View attachment 892801
Just noticed a strange mark on my Yorkies belly 😩 do you think it’s something to be worried about is anyone else had something similar?
Very worried!
Thank you 🙏


----------



## Prism Goldens (May 27, 2011)

nothing shows on that attachment for me.


----------



## JerseyChris (10 mo ago)

Is Yorkie the name of your Golden Retriever?


----------



## sweiss1590 (Aug 14, 2021)

JerseyChris said:


> Is Yorkie the name of your Golden Retriever?


Doubt it. This is the "Other Pets" section of the forum, JerseyChris.


----------



## diane0905 (Aug 20, 2010)

I see nothing either. The link just takes me to the Other Pets main feed.


----------



## FurdogDad (Mar 30, 2021)

Clearly it's a hoax.....there is no such thing as "other pets" !!


----------



## diane0905 (Aug 20, 2010)

FurdogDad said:


> Clearly it's a hoax.....there is no such thing as "other pets" !!


Abby showing you what she thinks of that:










🤣


----------



## FurdogDad (Mar 30, 2021)

diane0905 said:


> Abby showing you what she thinks of that:
> 
> View attachment 892803
> 
> ...


I love Abby! She's an honorary golden in my book.....


----------



## CAROLINA MOM (May 12, 2009)

FurdogDad said:


> Clearly it's a hoax.....there is no such thing as "other pets" !!



There is an "Other Pets" section on the Forum-

Other Pets | Golden Retriever Dog Forums (goldenretrieverforum.com)

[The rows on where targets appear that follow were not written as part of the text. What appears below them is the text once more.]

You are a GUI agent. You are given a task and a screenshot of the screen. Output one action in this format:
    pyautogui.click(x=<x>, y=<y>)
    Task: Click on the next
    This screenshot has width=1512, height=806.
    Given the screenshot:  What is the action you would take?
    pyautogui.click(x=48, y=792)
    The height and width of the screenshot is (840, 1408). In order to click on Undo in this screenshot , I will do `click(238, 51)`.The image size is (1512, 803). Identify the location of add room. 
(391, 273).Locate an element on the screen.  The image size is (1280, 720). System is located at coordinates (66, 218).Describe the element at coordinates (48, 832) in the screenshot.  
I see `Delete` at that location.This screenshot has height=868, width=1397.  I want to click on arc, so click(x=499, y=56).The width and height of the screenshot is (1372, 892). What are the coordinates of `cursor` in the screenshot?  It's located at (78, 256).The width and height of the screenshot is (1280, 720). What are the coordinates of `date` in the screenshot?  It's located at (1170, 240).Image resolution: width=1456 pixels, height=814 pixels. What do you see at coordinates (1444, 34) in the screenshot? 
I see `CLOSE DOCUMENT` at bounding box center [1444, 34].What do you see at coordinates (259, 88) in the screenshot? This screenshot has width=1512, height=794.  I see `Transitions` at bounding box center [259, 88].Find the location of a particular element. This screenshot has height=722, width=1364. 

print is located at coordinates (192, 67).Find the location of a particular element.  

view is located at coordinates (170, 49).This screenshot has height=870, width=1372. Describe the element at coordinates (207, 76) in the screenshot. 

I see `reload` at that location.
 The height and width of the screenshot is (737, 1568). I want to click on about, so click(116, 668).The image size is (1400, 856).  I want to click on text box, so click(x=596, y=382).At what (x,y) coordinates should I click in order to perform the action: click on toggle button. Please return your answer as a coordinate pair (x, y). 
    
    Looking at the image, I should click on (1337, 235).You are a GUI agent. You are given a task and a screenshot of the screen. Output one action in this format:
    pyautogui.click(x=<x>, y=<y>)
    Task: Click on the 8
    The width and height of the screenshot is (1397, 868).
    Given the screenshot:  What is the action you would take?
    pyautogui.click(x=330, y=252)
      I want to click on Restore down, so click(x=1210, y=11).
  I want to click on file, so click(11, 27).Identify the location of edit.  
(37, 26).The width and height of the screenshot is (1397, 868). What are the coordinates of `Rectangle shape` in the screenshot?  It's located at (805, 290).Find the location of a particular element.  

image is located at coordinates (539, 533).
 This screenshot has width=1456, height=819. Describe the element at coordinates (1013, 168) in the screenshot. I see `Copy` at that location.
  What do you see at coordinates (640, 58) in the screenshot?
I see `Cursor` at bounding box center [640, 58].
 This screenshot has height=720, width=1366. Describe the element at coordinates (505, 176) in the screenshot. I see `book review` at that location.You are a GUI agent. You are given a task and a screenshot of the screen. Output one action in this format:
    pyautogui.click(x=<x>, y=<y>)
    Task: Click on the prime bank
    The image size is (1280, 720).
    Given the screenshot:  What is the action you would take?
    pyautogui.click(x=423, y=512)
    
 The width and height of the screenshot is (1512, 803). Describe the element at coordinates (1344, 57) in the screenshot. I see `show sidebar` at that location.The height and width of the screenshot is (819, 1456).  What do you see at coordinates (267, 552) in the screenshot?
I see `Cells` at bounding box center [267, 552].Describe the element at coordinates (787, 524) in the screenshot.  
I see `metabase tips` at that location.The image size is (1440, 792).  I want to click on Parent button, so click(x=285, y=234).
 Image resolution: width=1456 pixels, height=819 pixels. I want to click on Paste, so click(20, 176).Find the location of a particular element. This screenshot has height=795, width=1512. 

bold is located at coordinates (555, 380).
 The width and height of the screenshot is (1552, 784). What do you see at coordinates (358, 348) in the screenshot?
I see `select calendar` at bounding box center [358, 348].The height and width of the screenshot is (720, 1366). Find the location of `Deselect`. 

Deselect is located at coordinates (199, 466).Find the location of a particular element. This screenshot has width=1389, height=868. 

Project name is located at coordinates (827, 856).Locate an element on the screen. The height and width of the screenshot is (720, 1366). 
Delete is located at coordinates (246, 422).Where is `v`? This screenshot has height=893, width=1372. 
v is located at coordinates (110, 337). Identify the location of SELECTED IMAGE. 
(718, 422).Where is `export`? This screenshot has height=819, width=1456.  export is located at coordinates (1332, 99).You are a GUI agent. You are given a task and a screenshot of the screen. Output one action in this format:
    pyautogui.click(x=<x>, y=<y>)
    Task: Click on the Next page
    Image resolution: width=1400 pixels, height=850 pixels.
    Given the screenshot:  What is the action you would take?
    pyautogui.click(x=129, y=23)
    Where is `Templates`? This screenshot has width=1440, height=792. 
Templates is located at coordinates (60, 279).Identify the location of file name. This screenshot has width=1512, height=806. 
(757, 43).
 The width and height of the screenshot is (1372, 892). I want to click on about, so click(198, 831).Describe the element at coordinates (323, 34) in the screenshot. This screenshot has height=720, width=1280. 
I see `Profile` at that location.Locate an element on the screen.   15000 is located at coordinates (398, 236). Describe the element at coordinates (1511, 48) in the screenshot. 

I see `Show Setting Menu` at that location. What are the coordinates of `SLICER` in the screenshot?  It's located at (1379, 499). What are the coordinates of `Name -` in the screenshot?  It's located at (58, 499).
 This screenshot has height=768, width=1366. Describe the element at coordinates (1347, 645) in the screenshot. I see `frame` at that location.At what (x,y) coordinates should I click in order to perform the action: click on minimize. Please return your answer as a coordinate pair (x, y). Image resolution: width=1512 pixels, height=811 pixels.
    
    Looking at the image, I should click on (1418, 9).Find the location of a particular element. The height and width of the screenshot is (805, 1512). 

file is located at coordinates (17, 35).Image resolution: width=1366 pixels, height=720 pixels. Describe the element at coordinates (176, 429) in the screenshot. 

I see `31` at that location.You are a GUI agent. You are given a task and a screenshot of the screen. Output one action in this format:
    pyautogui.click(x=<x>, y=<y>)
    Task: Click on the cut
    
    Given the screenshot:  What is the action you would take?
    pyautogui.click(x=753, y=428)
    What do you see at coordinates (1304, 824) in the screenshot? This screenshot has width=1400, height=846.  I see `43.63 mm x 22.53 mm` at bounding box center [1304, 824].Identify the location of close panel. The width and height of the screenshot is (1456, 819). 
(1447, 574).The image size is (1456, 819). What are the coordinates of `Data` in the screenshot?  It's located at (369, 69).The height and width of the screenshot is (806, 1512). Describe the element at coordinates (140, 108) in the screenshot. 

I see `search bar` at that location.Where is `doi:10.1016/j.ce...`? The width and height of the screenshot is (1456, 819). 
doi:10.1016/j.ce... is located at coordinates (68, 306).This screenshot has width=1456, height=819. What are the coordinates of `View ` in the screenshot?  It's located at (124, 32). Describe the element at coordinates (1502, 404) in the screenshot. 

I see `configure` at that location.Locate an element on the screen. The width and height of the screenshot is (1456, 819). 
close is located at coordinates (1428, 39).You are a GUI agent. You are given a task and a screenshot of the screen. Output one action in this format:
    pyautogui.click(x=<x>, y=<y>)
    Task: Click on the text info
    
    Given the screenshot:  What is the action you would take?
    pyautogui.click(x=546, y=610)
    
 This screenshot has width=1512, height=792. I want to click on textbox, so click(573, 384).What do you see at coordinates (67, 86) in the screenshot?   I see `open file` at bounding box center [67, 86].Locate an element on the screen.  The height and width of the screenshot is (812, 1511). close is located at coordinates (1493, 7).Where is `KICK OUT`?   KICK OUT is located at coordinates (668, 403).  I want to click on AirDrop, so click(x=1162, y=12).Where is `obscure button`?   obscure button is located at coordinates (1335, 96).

There are quite a few members with various breeds of dogs besides Goldens. 
Some have cats, chickens, horses, etc.


----------



## CAROLINA MOM (May 12, 2009)

Stefani said:


> View attachment 892801
> Just noticed a strange mark on my Yorkies belly 😩 do you think it’s something to be worried about is anyone else had something similar?
> Very worried!
> Thank you 🙏



Welcome!

Your attachment takes you to the Other Pets section, no picture is attached. 

If you have concerns about the mark on your Yorkie, I'd contact your Vet. 

If you do a search using Google or any other Search engine, there are several Yorkie Dog Forums that come up, you may find more information on a Forum specifically for Yorkies.


----------



## FurdogDad (Mar 30, 2021)

That was meant jokingly... .I realize there are other types of animals........I even like some of them. Just not as much as furdogs......


----------



## diane0905 (Aug 20, 2010)

FurdogDad said:


> That was meant jokingly... .I realize there are other types of animals........I even like some of them. Just not as much as furdogs......


I knew you were joking! I think Abby’s frowning face is hilarious — she’s a perfectly happy dog — so I like to share it.


----------



## SRW (Dec 21, 2018)

A Stefani is a bot
B Bots don't have Yorkies
C Boxers Rule


----------



## sweiss1590 (Aug 14, 2021)

Other pets? What other pets?


----------



## Ontariodogsitter (Feb 23, 2020)

diane0905 said:


> I knew you were joking! I think Abby’s frowning face is hilarious — she’s a perfectly happy dog — so I like to share it.



I didn't think she was frowning, I thought she was trying to do a "golden" impression


----------